Второй вектор дискуссии — это реакция Запада, которую все ждут, но которая, видимо, будет не такой всеобъемлющей и массовой вот почему: предположим, какой-то польский или немецкий, или британский (надо сказать, что на вчерашний день американцы уже отреагировали именем Государственного департамента, который с недипломатической жесткостью потребовал от Украины «остановить беспрерывную кампанию против независимых медиа») замминистра иностранных дел получит информацию, что в Киеве закрылась станция, где вещало радио его страны. И он, понятно, спросит, как общественность реагирует, и получит ответ, что она молчит. И о реакции журналистов он получит аналогичный ответ. «Ну если им это не надо, то мы тут при чем», — подумает этот замминистра и сразу забудет о случившемся.
Конечно, власть лукавит, когда говорит, что все было по закону. То есть в той части, что по закону, вполне может быть, что не лукавит, но в той части, что мы, мол, за плюрализм, очевидно, лукавит. Если бы не лукавила, то сказала бы: «У Шолоха мы радио забираем. Это окончательный вердикт, и точка. Но поскольку мы любим плюрализм и потребителей информации, то поручаем Нацсовету, чтобы тот поручил «Укрчастотнагляду» найти FM-возможности для всех разговорных вещателей». И не надо говорить, что всегда есть средние волны, на которые могут якобы уйти все западные радиоголоса. Потребитель любит слушать радио, а не прислушиваться к нему. В принципе можно предложить всем вещателям перейти на азбуку Морзе, а потребителям ее, наконец, выучить и получать в таком виде информацию. Некоторые горячие головы предлагают использовать голубинную почту для неофициальных новостей. Но я против. И думаю, что мэр Омельченко тоже. Представьте себе, во что превратится город? Правильно, в горы голубиного помета. И кто это будет чистить? Опять правильно. Я бы тоже предложил это делать тем, кто не хочет, чтобы люди знали больше, лучше ориентировались и делали бы правильные выводы. А их, этих не желающих, немного, так что работать придется по очистке города тщательно и долго. Все-таки европейская столица.

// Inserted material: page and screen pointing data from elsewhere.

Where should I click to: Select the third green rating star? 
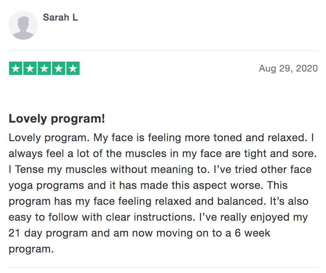(x=44, y=68)
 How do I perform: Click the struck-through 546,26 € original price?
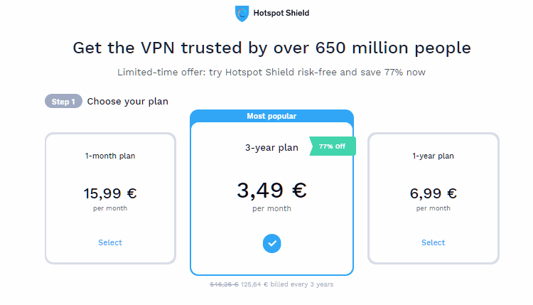point(225,284)
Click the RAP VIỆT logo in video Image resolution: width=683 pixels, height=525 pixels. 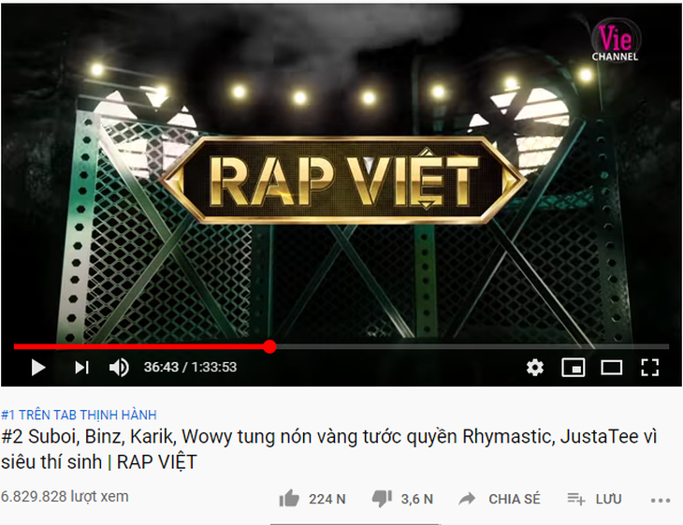click(x=342, y=181)
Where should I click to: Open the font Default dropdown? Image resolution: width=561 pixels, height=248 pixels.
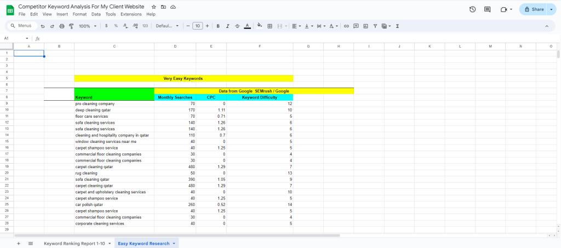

Но шутки в сторону, ситуация невеселая. Я заканчиваю на такой вопросительной и очень личной ноте. Думал ли я в 1989 году, когда с трудом рождался как журналист Би-би-си, одиноко передвигаясь по моему городу, внутри созданной тогдашней властью атмосферы подозрительности, ненависти и даже иногда шипения КГБ, что через 15 лет все это так мило закончится. Думал ли я 15 лет назад, находясь почти в полном вакууме изданий и коллег, что окажусь в начале XXI века в таком же вакууме и при таком же властном шипении. Думал ли я об этом тогда — спрашиваю я себя сегодня. И вы знаете мой ответ: «Я не думал».